Protéger les paysans
Photo Marco Bruzzo ©
À l’initiative de la caravane française, Nicolas Floret, président de l’association Fromages naturels de France, membre de la communauté Slow Food, pointe d’autres dangers que le climat notamment leur peu de visibilité du fait que, sous pression des industriels laitiers, 25% des AOP sont au lait pasteurisé, thermisé ou écrémé. À cela s’ajoute la faible représentativité des producteurs de fromages fermiers dans les instances de décision de certaines AOP, le manque de formations disponibles sur les recettes traditionnelles au lait cru, des laits de moins en moins riches, le prix du foncier agricole.
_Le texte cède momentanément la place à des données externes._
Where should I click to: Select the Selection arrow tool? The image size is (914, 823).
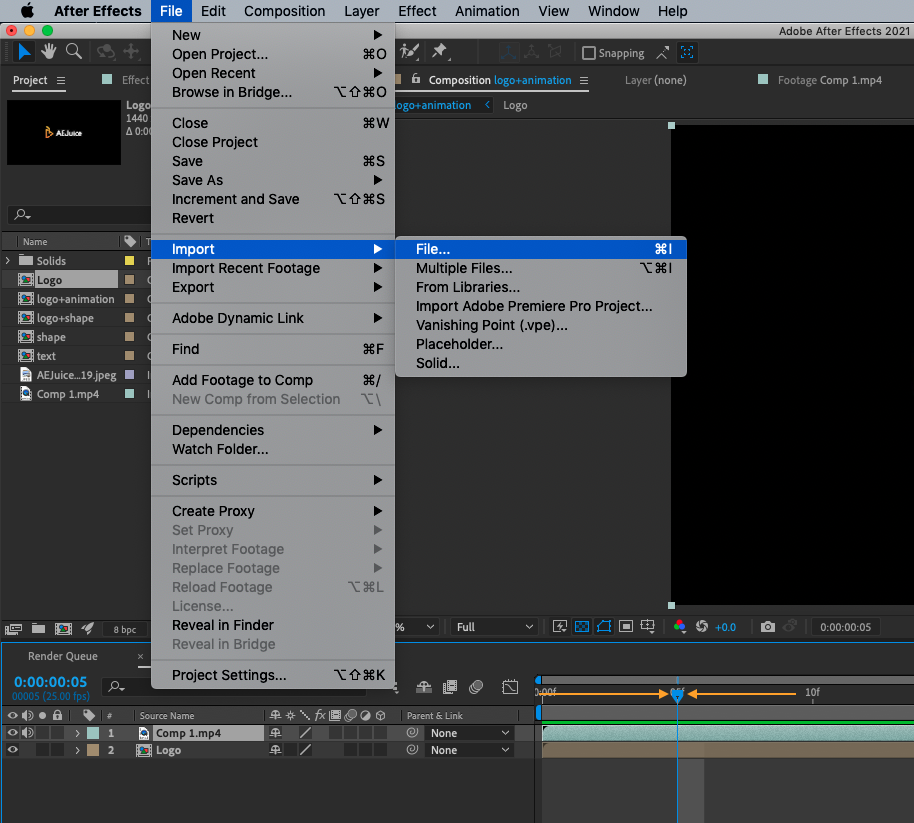25,51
Il voudrait que le réseau des communautés de sentinelles devienne « un rempart contre les tendances lourdes de la pasteurisation et de la grande distribution, que certains voudraient présenter comme la panacée » et relève les défis « du changement climatique dans la zone de production à l'établissement de nouvelles Sentinelles Slow Food, en passant par les engagements en matière de bien-être animal et l'utilisation de ferments naturels. Enfin, et c'est le plus ambitieux, nous souhaitons créer un système participatif de garantie pour protéger les producteurs ». Une piste à explorer pour enrayer les difficultés économiques de l’agriculture bio aujourd’hui. Et un rendez-vous stratégique à prendre avec les mangeurs.